Requirements: Reproduce the listing below verbatim, keeping every line in its original order.
============================================================
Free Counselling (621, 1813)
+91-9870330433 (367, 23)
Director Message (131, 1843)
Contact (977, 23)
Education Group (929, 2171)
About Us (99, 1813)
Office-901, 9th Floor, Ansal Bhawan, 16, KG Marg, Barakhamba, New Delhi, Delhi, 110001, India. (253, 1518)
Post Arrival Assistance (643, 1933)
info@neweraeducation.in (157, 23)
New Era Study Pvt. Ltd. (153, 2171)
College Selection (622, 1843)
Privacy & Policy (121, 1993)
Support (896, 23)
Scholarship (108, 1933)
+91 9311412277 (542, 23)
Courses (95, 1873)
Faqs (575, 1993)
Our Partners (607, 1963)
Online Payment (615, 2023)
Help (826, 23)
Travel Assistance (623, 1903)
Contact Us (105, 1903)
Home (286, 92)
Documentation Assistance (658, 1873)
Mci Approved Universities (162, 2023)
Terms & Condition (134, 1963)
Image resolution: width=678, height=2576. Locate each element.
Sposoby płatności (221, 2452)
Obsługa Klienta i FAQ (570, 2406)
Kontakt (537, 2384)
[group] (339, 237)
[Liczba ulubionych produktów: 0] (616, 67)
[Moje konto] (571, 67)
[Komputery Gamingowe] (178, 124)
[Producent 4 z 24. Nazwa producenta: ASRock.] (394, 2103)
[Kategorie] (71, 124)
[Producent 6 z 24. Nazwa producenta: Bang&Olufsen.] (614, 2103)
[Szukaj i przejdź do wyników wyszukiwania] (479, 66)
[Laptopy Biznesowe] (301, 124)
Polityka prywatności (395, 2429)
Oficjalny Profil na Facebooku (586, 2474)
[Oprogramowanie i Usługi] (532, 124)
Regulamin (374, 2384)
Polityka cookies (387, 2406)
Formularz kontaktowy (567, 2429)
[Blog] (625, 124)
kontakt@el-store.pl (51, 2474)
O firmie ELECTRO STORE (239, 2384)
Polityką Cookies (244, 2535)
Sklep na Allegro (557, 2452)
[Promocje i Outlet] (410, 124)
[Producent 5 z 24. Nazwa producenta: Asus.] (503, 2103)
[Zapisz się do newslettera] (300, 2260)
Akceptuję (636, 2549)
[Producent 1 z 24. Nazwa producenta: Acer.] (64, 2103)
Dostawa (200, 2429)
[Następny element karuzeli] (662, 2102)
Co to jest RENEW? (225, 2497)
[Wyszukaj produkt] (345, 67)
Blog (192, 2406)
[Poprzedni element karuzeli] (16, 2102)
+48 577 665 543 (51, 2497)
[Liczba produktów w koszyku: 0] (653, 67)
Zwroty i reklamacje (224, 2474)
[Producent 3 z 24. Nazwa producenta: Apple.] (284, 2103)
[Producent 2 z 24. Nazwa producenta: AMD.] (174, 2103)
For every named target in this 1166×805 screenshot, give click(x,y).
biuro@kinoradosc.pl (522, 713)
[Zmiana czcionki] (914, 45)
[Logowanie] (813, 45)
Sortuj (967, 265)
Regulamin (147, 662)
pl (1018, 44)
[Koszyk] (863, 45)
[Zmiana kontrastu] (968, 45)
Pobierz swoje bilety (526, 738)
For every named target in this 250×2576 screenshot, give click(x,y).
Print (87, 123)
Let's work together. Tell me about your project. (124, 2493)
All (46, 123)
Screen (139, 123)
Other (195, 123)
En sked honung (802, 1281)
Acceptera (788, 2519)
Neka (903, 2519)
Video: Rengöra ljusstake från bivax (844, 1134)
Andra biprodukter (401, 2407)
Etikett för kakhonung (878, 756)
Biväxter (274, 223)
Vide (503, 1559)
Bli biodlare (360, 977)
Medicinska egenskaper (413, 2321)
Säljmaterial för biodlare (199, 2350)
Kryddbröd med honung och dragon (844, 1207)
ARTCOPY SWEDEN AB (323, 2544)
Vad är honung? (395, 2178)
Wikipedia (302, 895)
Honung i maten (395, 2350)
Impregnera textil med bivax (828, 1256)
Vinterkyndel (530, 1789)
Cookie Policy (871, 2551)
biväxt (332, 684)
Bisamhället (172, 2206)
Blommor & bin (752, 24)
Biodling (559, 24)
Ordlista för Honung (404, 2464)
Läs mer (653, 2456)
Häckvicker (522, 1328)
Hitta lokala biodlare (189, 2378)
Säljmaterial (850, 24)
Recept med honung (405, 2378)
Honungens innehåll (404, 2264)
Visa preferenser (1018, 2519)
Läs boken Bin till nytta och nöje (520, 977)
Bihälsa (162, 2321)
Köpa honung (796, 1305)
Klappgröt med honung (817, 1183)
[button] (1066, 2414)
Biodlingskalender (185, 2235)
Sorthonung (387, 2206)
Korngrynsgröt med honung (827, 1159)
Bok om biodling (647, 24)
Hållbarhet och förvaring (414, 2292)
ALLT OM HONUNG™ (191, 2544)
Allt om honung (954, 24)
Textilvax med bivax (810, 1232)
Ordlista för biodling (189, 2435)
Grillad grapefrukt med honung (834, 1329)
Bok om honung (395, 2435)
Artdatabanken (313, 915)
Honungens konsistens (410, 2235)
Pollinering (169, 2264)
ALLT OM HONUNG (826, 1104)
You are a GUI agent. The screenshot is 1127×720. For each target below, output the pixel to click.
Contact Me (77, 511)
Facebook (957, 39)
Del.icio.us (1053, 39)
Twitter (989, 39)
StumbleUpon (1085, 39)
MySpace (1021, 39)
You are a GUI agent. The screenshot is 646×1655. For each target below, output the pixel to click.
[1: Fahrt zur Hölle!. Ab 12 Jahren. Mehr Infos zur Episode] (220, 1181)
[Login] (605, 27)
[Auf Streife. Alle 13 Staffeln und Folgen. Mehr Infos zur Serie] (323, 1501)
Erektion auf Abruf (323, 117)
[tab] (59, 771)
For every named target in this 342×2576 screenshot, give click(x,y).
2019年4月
============================================================
Expected output:
Free Counselling (621, 1813)
+91-9870330433 (367, 23)
Director Message (131, 1843)
Contact (977, 23)
Education Group (929, 2171)
About Us (99, 1813)
Office-901, 9th Floor, Ansal Bhawan, 16, KG Marg, Barakhamba, New Delhi, Delhi, 110001, India. (253, 1518)
Post Arrival Assistance (643, 1933)
info@neweraeducation.in (157, 23)
New Era Study Pvt. Ltd. (153, 2171)
College Selection (622, 1843)
Privacy & Policy (121, 1993)
Support (896, 23)
Scholarship (108, 1933)
+91 9311412277 (542, 23)
Courses (95, 1873)
Faqs (575, 1993)
Our Partners (607, 1963)
Online Payment (615, 2023)
Help (826, 23)
Travel Assistance (623, 1903)
Contact Us (105, 1903)
Home (286, 92)
Documentation Assistance (658, 1873)
Mci Approved Universities (162, 2023)
Terms & Condition (134, 1963)
Image resolution: width=678, height=2576. Locate each element.
Sposoby płatności (221, 2452)
Obsługa Klienta i FAQ (570, 2406)
Kontakt (537, 2384)
[group] (339, 237)
[Liczba ulubionych produktów: 0] (616, 67)
[Moje konto] (571, 67)
[Komputery Gamingowe] (178, 124)
[Producent 4 z 24. Nazwa producenta: ASRock.] (394, 2103)
[Kategorie] (71, 124)
[Producent 6 z 24. Nazwa producenta: Bang&Olufsen.] (614, 2103)
[Szukaj i przejdź do wyników wyszukiwania] (479, 66)
[Laptopy Biznesowe] (301, 124)
Polityka prywatności (395, 2429)
Oficjalny Profil na Facebooku (586, 2474)
[Oprogramowanie i Usługi] (532, 124)
Regulamin (374, 2384)
Polityka cookies (387, 2406)
Formularz kontaktowy (567, 2429)
[Blog] (625, 124)
kontakt@el-store.pl (51, 2474)
O firmie ELECTRO STORE (239, 2384)
Polityką Cookies (244, 2535)
Sklep na Allegro (557, 2452)
[Promocje i Outlet] (410, 124)
[Producent 5 z 24. Nazwa producenta: Asus.] (503, 2103)
[Zapisz się do newslettera] (300, 2260)
Akceptuję (636, 2549)
[Producent 1 z 24. Nazwa producenta: Acer.] (64, 2103)
Dostawa (200, 2429)
[Następny element karuzeli] (662, 2102)
Co to jest RENEW? (225, 2497)
[Wyszukaj produkt] (345, 67)
Blog (192, 2406)
[Poprzedni element karuzeli] (16, 2102)
+48 577 665 543 (51, 2497)
[Liczba produktów w koszyku: 0] (653, 67)
Zwroty i reklamacje (224, 2474)
[Producent 3 z 24. Nazwa producenta: Apple.] (284, 2103)
[Producent 2 z 24. Nazwa producenta: AMD.] (174, 2103)
For every named target in this 1166×805 screenshot, give click(x,y).
biuro@kinoradosc.pl (522, 713)
[Zmiana czcionki] (914, 45)
[Logowanie] (813, 45)
Sortuj (967, 265)
Regulamin (147, 662)
pl (1018, 44)
[Koszyk] (863, 45)
[Zmiana kontrastu] (968, 45)
Pobierz swoje bilety (526, 738)
For every named target in this 250×2576 screenshot, give click(x,y).
Print (87, 123)
Let's work together. Tell me about your project. (124, 2493)
All (46, 123)
Screen (139, 123)
Other (195, 123)
En sked honung (802, 1281)
Acceptera (788, 2519)
Neka (903, 2519)
Video: Rengöra ljusstake från bivax (844, 1134)
Andra biprodukter (401, 2407)
Etikett för kakhonung (878, 756)
Biväxter (274, 223)
Vide (503, 1559)
Bli biodlare (360, 977)
Medicinska egenskaper (413, 2321)
Säljmaterial för biodlare (199, 2350)
Kryddbröd med honung och dragon (844, 1207)
ARTCOPY SWEDEN AB (323, 2544)
Vad är honung? (395, 2178)
Wikipedia (302, 895)
Honung i maten (395, 2350)
Impregnera textil med bivax (828, 1256)
Vinterkyndel (530, 1789)
Cookie Policy (871, 2551)
biväxt (332, 684)
Bisamhället (172, 2206)
Blommor & bin (752, 24)
Biodling (559, 24)
Ordlista för Honung (404, 2464)
Läs mer (653, 2456)
Häckvicker (522, 1328)
Hitta lokala biodlare (189, 2378)
Säljmaterial (850, 24)
Recept med honung (405, 2378)
Honungens innehåll (404, 2264)
Visa preferenser (1018, 2519)
Läs boken Bin till nytta och nöje (520, 977)
Bihälsa (162, 2321)
Köpa honung (796, 1305)
Klappgröt med honung (817, 1183)
[button] (1066, 2414)
Biodlingskalender (185, 2235)
Sorthonung (387, 2206)
Korngrynsgröt med honung (827, 1159)
Bok om biodling (647, 24)
Hållbarhet och förvaring (414, 2292)
ALLT OM HONUNG™ (191, 2544)
Allt om honung (954, 24)
Textilvax med bivax (810, 1232)
Ordlista för biodling (189, 2435)
Grillad grapefrukt med honung (834, 1329)
Bok om honung (395, 2435)
Artdatabanken (313, 915)
Honungens konsistens (410, 2235)
Pollinering (169, 2264)
ALLT OM HONUNG (826, 1104)
You are a GUI agent. The screenshot is 1127×720. For each target below, output the pixel to click.
Contact Me (77, 511)
Facebook (957, 39)
Del.icio.us (1053, 39)
Twitter (989, 39)
StumbleUpon (1085, 39)
MySpace (1021, 39)
You are a GUI agent. The screenshot is 646×1655. For each target below, output the pixel to click.
[1: Fahrt zur Hölle!. Ab 12 Jahren. Mehr Infos zur Episode] (220, 1181)
[Login] (605, 27)
[Auf Streife. Alle 13 Staffeln und Folgen. Mehr Infos zur Serie] (323, 1501)
Erektion auf Abruf (323, 117)
[tab] (59, 771)
For every named target in this 342×2576 screenshot, give click(x,y).
2019年4月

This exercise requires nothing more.